Parit Chiwarak, 24, a protest leader known by his nickname, Penguin, showed his middle finger and told the audience that the university belonged to students and the people – not to the administration. He faces a raft of legal charges over his role in leading mass protests in 2020 calling for the royal budget to be cut, and for its influence across politics and society to be curbed. The protests shocked the political establishment, and broke a long-held taboo around criticism of the royals.

Since July 2020, more than 1,700 people have been charged under various laws for expressing their political views and taking part in protests.

Parit, who faces hundreds of years in prison over his activism, was released last week after spending more than 200 days in pre-trial detention. The court requested bail of 2m baht for his release; within hours, an online campaign raised more than 10m baht. Anon Nampa, a human rights lawyer and prominent activist, remains in detention.

Alongside a legal clampdown, other forms of pressure have been exerted by those who oppose the calls for reform – from attempts by one university to censor student artwork deemed too political to threats by some companies that graduates who do not attend their graduation ceremony will be blacklisted for employment. The ceremonies, which are presided over by members of the royal family, have been boycotted by some protesters.

Tyrell Haberkorn, professor of Southeast Asian Studies at the University of Wisconsin-Madison, said the targeting of Chotiphatphaisal was part of a much broader pattern of attacks within universities that started after the 2014 coup. “A dean or a department chair will call a student into their office or call a faculty member into their office to say we know you’ve done X, Y, X,” she said.

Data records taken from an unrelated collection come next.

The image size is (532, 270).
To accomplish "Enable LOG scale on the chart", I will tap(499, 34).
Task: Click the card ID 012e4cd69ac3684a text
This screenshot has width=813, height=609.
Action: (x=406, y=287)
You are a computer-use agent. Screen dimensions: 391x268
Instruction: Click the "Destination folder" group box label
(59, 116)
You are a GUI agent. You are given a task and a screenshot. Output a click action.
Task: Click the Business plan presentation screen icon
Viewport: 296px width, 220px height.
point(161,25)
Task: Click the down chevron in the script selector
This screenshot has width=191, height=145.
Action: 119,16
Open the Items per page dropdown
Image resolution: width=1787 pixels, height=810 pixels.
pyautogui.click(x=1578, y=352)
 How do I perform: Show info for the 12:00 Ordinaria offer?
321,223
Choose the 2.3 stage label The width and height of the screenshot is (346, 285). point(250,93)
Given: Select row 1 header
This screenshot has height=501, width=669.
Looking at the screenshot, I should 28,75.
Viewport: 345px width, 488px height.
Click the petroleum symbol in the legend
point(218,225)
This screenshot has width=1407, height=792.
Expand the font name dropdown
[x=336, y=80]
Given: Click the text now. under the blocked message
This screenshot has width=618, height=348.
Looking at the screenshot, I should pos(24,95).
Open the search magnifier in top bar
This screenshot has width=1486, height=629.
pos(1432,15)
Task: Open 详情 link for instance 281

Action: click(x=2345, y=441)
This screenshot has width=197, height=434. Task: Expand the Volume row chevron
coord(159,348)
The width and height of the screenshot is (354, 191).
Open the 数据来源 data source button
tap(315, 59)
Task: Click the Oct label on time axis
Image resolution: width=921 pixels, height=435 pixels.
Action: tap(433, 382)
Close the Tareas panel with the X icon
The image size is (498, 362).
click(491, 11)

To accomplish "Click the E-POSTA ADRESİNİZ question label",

Elite universities such as Chulalongkorn feel especially threatened by dissent within its student population, said Haberkorn. “Even though students everywhere are rising up, I think somehow they thought it wouldn’t happen where they were.”

Young people’s attitudes towards politics have changed dramatically over the past few years, said Sirin Mungcharoen, known by the nickname Fleur, who recently graduated from Chulalongkorn University. A court ruling that dissolved the popular opposition party Future Forward, provoking the anger of its young support base, was one of several events that galvanised students. The party had been accused of receiving an illegal loan, a claim it denied.

“[In the past] it wasn’t trendy or cool to be into politics,” she said. “Netiwit and other activists like me were seen as strange or different for caring about politics.”

In his earlier years as a student, Chotiphatphaisal refused to participate in a ceremony where first year students prostrate themselves before a statue of King Chulalongkorn. At that time, he said, many students opposed his actions.

Mass protests led by young people have halted, as the authorities have imposed heavy legal penalties on organisers. Yet activists say that change is inevitable. “Some of my professors say, and I agree, [the establishment] won the battle, but not the war,” said Netiwit.

There are other students who will grow to take on the role of activists and protest leaders who have been blocked from positions or detained, said Haberkorn. Younger students in Bangkok’s elite high schools, who will soon progress to higher education, are even more politically engaged than their older peers, Haberkorn added: “The universities have no idea what’s going to hit them.”